[Records from a collection]
########################################

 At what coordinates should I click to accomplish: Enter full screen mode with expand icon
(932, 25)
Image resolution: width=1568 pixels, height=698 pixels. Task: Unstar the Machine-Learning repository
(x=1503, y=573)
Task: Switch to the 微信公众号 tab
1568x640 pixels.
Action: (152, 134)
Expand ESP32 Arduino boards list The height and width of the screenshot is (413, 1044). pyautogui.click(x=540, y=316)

########################################

• Direction:
Select and copy each line of the items above that contains the string "Task". Case counts.

• The solution:
Image resolution: width=1568 pixels, height=698 pixels. Task: Unstar the Machine-Learning repository
Task: Switch to the 微信公众号 tab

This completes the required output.